The revolution will be hydrated
Disgruntled student protesters gather and discuss at Cafe Sans Blague. The café is described by one author (named after all, Herbsaint Sazerac and played by Owen Wilson) as a neighborhood hangout where “hungry, anxious and reckless” students gather. For students who are described as hungry – at least in the abstract sense – it is funny that we never see them actually eating there. Instead, the cafe is almost full of students discussing drinks. The boys try to reconcile with each other about the coffees and beers that look hot and flat sitting in front of girls who are more fascinated by the conversations that take place around them. A cola rests from a teetotaler who sits quietly and takes the stage. A carafe of white wine on a table gathers concentration. It is these drinks that bring students together and enable them to express their common dissatisfaction (with Ennui local government, their university, adults in general – the usual things that make frustrated young people worse).
The amber Easter egg
An easy shot of the walls at Cafe Sans Blague rewards eagle’s viewers with a little picture of all the sips throughout the movie: The posters advertise the yellow-orange aperitif from the office opening scene as “Ambre Aperitif” – amber aperitif, Thank you, Anderson. a Chablis appearing on other posters throughout Ennui. and absinthe that we see being poured into the same kind of engraved crystal glass in thimble size for different characters at different times. It is a pure aesthetic pleasure for the obsessive designs that are oriented to detail. And the abundance of drinks is like a cheeky nod to the Parisian diet tropes (our creatives literally live in Ennui, barely eating and seeming to survive on coffee and wine).
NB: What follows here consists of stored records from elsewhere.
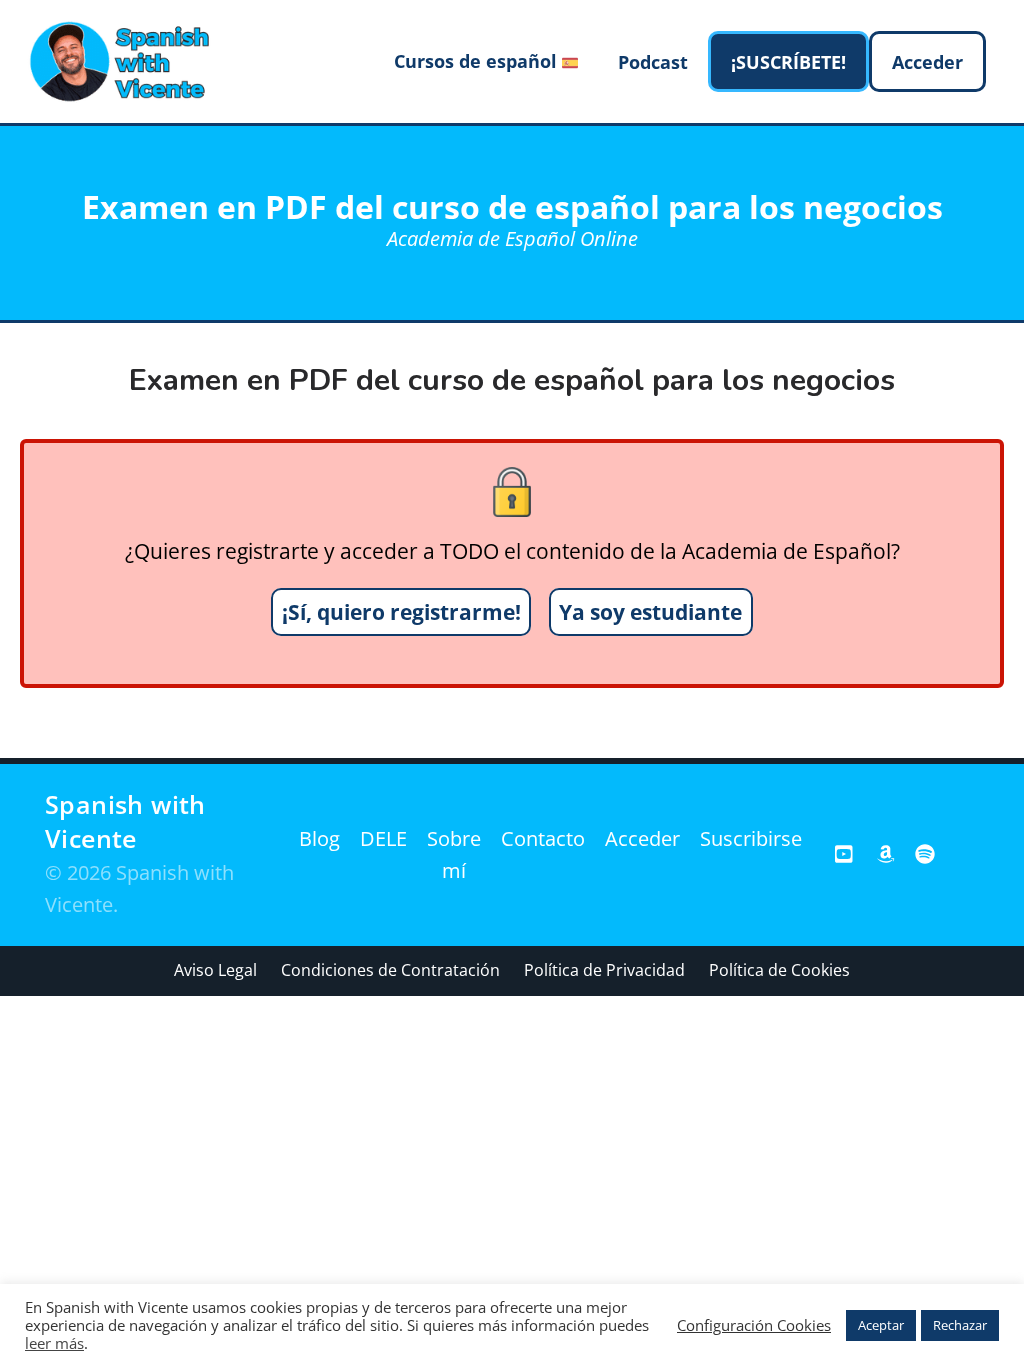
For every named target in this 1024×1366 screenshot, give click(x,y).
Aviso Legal (215, 970)
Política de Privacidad (604, 970)
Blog (319, 838)
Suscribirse (751, 838)
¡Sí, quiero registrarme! (401, 612)
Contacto (543, 838)
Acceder (642, 838)
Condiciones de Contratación (390, 970)
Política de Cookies (779, 970)
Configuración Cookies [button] (754, 1325)
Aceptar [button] (881, 1325)
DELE (383, 838)
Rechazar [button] (960, 1325)
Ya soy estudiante (650, 612)
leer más (54, 1343)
But as new characters, stories, and settings emerge and are sometimes overwhelmed, these drinks as guides provide a comforting sense of connection to material you may have forgotten or ignored. Critics have noted that Anderson’s films combine references and symbolism in a way that recreates the reading experience a story. The discovery of these Easter eggs is very similar to the joy of the reappearance of a seemingly unusual phrase from the first few chapters of a novel, as different parts of the plot come together in its last pages. In the same way that I re-read my favorite books, I look forward to seeing it again. French mission– aperitif in hand.